Alto levanta a lâmpada do Sonho.

E como seu vulto pálido e tristonho

Cava os abismos das eternas ânsias!

Agora o símbolo do Sonho, mais uma vez acompanhado da imagem da lâmpada, com o auxílio
da palavra “alto” parece construir o ápice da imagem e no último verso parece existir um resumo
da principal imagem do poema, o cavar dos eternos, dos abismos do incômodo. O desconforto
enfatizado através de adjetivos toma proporções infinitas e parece construir junto com o Sonho, e
o Infinito uma tríade que está presente em todo o jogo de palavras do poema.
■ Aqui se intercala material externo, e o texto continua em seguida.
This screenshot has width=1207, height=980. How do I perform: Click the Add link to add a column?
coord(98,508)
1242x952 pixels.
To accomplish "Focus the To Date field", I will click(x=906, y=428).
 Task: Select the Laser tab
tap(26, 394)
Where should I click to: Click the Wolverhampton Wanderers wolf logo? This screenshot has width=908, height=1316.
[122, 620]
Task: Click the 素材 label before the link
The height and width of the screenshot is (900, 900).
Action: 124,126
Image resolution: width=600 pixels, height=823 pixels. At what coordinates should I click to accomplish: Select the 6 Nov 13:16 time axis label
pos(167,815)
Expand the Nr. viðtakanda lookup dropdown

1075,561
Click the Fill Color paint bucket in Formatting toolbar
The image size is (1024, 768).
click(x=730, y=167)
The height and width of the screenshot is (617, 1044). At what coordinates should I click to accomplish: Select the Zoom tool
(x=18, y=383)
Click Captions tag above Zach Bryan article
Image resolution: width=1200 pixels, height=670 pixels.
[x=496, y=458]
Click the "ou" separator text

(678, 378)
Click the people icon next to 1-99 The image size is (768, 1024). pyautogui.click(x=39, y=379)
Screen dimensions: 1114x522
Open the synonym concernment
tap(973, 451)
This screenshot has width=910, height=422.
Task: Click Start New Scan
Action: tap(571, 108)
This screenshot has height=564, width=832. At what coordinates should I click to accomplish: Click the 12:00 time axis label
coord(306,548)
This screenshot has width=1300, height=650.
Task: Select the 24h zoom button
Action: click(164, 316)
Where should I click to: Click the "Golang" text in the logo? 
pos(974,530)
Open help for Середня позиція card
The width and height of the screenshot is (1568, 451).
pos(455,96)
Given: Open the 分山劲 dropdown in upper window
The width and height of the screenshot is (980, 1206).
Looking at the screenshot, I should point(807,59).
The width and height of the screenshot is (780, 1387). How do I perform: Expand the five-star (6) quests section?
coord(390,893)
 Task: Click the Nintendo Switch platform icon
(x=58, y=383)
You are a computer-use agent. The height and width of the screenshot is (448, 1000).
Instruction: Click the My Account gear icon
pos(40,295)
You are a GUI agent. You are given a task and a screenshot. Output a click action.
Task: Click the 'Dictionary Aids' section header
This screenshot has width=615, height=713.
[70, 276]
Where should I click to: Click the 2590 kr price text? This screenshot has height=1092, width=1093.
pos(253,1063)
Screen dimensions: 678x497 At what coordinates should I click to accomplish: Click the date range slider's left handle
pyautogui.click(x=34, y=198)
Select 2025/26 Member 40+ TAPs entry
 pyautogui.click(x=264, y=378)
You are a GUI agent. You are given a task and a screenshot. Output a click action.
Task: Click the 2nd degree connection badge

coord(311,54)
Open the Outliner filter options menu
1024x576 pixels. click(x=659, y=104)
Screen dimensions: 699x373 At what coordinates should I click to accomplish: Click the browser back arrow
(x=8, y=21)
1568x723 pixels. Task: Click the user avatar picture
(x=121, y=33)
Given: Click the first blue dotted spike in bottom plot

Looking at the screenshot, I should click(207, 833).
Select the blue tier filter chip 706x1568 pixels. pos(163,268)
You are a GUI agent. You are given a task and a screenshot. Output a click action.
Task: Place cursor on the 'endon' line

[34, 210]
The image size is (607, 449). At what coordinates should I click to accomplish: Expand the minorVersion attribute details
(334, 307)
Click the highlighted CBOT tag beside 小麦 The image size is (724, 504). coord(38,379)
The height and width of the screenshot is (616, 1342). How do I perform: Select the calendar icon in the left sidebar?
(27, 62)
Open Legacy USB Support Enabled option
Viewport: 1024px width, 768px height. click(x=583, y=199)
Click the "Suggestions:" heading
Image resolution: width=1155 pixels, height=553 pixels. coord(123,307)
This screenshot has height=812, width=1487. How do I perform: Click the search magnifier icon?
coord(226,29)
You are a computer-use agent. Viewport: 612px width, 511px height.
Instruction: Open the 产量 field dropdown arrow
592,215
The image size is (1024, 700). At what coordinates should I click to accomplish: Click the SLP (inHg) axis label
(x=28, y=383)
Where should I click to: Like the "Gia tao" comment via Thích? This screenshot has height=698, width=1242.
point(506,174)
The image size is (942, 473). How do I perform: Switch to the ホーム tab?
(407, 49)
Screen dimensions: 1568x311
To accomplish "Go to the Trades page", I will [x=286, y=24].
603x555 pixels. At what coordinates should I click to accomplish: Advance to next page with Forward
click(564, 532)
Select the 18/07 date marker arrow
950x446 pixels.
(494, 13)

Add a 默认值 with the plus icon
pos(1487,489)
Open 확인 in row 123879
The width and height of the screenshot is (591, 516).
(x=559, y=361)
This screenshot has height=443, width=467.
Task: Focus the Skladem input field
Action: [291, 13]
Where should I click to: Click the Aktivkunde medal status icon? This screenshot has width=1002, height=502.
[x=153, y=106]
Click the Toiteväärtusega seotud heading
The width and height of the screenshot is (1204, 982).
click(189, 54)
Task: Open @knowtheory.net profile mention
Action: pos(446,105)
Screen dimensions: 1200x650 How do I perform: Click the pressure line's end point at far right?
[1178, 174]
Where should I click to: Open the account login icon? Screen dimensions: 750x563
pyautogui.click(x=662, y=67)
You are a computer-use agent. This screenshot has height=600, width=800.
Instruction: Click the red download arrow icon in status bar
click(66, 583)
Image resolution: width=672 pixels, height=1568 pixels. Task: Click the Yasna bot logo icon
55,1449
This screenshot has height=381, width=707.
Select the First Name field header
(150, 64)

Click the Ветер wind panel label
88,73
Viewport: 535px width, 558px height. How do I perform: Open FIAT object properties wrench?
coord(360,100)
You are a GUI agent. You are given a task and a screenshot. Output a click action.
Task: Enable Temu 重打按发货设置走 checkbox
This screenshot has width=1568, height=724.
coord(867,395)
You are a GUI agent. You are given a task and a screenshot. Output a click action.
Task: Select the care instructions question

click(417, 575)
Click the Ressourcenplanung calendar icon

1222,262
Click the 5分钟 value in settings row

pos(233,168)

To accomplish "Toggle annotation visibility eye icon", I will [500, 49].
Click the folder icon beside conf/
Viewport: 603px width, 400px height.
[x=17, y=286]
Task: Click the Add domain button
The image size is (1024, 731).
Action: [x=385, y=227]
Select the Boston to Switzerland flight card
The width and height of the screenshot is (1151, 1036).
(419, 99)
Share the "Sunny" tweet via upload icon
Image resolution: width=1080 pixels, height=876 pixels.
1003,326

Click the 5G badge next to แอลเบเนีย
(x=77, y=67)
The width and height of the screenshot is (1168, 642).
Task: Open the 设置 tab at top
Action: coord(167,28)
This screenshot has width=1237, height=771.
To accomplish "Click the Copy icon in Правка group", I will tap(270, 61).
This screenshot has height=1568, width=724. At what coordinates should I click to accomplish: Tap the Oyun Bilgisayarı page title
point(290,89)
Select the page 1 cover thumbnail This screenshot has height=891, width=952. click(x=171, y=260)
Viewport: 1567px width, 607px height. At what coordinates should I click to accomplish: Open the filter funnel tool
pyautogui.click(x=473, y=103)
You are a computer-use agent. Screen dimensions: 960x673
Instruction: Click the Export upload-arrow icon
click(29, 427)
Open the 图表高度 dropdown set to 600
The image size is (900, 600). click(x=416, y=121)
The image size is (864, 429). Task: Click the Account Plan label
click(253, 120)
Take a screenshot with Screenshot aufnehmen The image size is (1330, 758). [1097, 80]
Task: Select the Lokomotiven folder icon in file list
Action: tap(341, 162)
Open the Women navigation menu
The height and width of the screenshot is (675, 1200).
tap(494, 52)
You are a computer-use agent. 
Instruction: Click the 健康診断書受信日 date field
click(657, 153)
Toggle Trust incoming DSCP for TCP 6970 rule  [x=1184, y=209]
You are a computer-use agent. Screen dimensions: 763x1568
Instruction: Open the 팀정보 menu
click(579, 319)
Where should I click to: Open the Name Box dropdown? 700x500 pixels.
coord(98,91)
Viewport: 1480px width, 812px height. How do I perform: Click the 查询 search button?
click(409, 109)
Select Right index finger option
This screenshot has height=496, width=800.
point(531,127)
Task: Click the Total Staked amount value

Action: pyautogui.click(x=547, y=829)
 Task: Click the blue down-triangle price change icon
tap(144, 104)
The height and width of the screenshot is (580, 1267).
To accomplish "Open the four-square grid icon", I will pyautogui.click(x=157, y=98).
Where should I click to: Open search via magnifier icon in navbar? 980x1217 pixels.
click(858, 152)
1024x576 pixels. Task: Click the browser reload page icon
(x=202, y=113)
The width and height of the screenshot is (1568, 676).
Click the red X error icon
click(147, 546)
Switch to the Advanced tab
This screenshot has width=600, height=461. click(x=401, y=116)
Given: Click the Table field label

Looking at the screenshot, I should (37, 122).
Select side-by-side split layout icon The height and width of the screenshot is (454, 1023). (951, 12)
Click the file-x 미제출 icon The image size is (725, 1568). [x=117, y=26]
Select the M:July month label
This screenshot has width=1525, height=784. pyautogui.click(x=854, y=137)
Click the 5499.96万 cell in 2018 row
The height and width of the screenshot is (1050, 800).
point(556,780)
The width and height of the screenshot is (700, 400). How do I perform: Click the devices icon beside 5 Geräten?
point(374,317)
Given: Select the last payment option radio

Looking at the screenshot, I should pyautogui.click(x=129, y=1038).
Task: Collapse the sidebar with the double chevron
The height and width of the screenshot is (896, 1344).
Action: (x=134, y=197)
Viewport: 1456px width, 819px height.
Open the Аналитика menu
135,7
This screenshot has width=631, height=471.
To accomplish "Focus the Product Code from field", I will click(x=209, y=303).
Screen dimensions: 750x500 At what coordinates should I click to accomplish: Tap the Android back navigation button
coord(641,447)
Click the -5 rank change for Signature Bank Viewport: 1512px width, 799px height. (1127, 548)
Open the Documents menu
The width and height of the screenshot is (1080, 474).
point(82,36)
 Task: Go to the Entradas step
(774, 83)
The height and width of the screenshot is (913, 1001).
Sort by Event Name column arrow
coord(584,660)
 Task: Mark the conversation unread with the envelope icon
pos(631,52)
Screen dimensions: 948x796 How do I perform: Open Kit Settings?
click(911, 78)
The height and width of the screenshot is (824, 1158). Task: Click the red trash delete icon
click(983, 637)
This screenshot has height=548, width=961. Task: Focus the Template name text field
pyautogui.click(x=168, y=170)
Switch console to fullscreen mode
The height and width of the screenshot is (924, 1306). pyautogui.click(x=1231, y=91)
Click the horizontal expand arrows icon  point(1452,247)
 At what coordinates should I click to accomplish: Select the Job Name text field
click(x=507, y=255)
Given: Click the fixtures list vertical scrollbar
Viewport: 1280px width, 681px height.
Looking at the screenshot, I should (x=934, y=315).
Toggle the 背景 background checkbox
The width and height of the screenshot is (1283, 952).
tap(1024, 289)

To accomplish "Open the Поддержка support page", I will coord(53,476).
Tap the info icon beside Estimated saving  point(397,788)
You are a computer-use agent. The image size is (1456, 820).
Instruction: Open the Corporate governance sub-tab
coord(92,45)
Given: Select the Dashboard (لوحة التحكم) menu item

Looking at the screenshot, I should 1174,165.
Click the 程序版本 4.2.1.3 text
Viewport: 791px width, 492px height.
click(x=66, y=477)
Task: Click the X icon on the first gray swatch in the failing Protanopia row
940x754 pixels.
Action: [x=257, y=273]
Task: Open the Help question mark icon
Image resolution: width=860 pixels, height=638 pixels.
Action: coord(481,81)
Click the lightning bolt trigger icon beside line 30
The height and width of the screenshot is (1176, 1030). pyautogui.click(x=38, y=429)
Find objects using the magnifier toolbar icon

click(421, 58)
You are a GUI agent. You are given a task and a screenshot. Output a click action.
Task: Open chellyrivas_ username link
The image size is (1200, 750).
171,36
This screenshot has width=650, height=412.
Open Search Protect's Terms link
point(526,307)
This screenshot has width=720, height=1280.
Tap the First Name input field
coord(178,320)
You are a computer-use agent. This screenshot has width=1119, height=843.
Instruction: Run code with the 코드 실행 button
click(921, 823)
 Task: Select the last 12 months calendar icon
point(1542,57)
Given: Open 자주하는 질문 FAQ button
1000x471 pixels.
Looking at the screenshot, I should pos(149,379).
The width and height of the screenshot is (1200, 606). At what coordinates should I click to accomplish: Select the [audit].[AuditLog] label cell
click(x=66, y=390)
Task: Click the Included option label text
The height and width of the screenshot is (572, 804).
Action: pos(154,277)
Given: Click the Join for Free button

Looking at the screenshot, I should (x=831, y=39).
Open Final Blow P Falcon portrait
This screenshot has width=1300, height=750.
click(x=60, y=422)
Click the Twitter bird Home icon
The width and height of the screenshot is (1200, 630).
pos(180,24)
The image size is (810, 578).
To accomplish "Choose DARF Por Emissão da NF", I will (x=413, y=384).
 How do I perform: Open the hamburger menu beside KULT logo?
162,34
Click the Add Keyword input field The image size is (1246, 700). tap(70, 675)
É nesse último
terceto também que adjetivos mais restritivos aparecem para configurar o semblante de um
possível eu indireto /E como seu vulto pálido e tristonho/ e constroem uma imagem destoante
das demais. Inconclusiva, essa imagem parece não se encaixar em nenhuma outra existente e nos
leva a várias sugestões que não convergem em sentidos lógicos.